Breaking into distribution business

Lynn Moloney has sold about 1,000 AlbacMats since she started her distribution company in 2010. (May 15, 2012) Credit: Newsday/Alejandra Villa
A bad break can turn into a business. Literally.
Lynn Moloney learned that two years ago, after her 11-year-old son broke his ankle while in his backyard in Farmingdale.
Moloney, 52, is now the sole distributor in the United States, Canada and Mexico, of the AlbacMat, basically a stretcher designed to slide over concrete or carpet, allowing emergency personnel to quickly evacuate an injured or frail person. The AlbacMat, designed by an Australian woman, Allison Backhouse, includes a polypropylene board and is made of lightweight canvas material.

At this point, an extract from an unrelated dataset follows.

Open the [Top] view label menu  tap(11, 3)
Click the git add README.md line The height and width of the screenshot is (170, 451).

Two weeks after her son's accident, there was a fire drill at his school. Unable to walk, he was told to remain "in an area of refuge," near a window, where he could be rescued, his mother said.
"That alarmed me," she said. "I couldn't believe we would leave anybody behind in an emergency. It's the herd mentality, leaving the wounded behind. It's unacceptable."

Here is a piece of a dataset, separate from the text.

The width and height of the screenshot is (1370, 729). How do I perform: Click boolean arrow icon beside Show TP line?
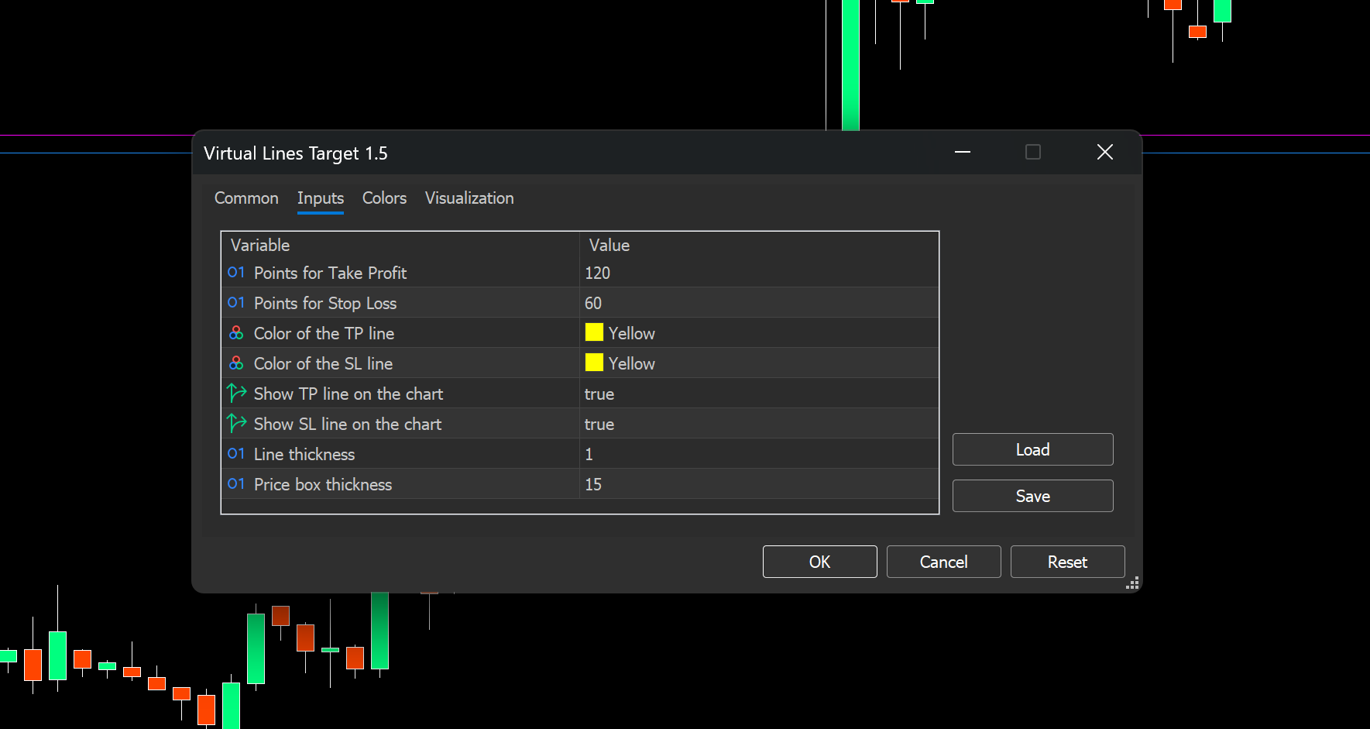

She found the AlbacMat on the Internet and contacted Backhouse.
"We began a pen-pal relationship," Moloney said.
She took her first shipment in December 2010. Since then, Moloney has sold about 1,000 mats, which cost $389 each, to school districts, hospitals and facilities for handicapped people. In an email, Backhouse said 15,000 mats have been sold worldwide since 2003.

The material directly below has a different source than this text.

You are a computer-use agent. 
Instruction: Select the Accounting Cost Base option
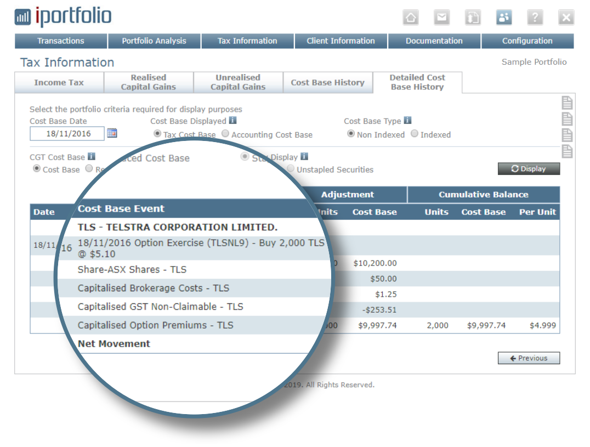point(225,134)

Moloney has formed a company, Advanced Egress Solutions Inc., in Bethpage. The mother of five is the company's president.
"Kudos to the mom who felt there was a need to promote this issue and to be entrepreneurial enough" to start the business, said Ken Willette, a manager with the Quincy, Mass.-based National Fire Protection Association.
There is a more rugged device known as the Sked rescue system, designed years ago by an Oregon company and used by the military.
Moloney has put all the money she's earned back into the business. "I started this on a shoestring, with good friends helping me. I had zero business experience," she said.